[ofw] opensm stuck upon kill
Hefty, Sean
sean.hefty at intel.com
Thu Feb 2 11:19:08 PST 2012
>From the traces, the cleanup of a killed user space process (in this case opensm) is hung in the kernel. IBAL is waiting forever on a reference count to drop to 0. From the details that were provided, either a large number of MADs have been leaked or there's a race condition somewhere that prevents AHs from being freed during the course of normal operation.
> -----Original Message-----
> From: Smith, Stan
> Sent: Thursday, February 02, 2012 10:55 AM
> To: Leonid Keller; Hefty, Sean; Tzachi Dar
> Cc: Uri Habusha; ofw_list; Irena Gannon
> Subject: RE: opensm stuck upon kill
>
> Leo,
> What are you saying exactly by 'opensm stuck on kill'? More kill info
> please.
>
> Was OpenSM running as a service and via service control you said stop?

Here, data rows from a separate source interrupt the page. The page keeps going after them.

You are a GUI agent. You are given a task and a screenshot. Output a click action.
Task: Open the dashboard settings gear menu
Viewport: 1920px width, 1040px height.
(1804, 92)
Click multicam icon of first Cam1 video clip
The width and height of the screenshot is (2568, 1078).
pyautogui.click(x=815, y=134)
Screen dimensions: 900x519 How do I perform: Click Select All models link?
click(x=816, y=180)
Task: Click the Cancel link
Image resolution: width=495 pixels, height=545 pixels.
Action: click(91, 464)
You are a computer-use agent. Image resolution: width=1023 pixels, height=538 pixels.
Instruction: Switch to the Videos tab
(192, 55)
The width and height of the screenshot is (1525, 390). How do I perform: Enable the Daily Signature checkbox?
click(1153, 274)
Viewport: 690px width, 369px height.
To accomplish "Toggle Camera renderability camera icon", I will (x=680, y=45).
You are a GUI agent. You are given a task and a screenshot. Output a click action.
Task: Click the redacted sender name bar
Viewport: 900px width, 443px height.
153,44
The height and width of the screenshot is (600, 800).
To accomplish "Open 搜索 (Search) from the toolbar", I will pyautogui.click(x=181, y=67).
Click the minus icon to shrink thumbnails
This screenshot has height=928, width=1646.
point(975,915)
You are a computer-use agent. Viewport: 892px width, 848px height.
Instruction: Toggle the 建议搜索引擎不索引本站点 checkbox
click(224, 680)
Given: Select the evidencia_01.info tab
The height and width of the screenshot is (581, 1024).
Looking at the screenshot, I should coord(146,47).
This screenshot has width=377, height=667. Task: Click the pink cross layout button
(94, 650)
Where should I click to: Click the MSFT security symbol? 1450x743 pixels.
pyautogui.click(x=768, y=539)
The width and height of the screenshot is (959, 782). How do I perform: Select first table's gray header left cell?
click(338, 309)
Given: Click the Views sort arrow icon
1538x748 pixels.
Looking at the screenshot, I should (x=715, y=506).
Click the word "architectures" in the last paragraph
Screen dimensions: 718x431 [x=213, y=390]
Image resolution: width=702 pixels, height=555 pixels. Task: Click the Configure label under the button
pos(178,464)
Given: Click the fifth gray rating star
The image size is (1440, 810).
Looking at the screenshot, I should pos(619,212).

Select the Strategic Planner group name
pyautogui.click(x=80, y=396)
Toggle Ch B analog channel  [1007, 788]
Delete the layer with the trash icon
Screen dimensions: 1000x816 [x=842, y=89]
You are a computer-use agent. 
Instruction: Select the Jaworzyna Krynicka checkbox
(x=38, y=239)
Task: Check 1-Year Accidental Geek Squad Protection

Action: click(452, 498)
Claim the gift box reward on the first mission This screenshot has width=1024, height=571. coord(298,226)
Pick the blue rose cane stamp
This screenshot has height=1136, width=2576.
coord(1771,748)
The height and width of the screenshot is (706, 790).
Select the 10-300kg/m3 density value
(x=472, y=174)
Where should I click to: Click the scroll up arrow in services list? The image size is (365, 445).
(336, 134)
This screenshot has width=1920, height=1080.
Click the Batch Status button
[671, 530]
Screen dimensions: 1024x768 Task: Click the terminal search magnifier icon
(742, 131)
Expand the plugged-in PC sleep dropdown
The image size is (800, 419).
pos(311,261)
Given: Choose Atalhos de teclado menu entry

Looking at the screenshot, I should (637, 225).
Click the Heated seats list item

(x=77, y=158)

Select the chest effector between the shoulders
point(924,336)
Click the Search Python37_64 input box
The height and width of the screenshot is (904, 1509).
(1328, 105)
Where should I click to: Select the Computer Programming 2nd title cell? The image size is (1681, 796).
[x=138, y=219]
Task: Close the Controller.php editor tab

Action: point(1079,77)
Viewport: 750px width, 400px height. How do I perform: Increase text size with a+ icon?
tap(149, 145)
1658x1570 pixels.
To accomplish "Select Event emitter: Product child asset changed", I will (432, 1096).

> OpenSM running as a console application '--console local' and you typed the
> 'exit' command?
> OpenSM running and you just killed the process?
>
> Killed how?
>
> Thanks,
>
> Stan.
>
> >-----Original Message-----
> >From: Leonid Keller [mailto:leonid at mellanox.com]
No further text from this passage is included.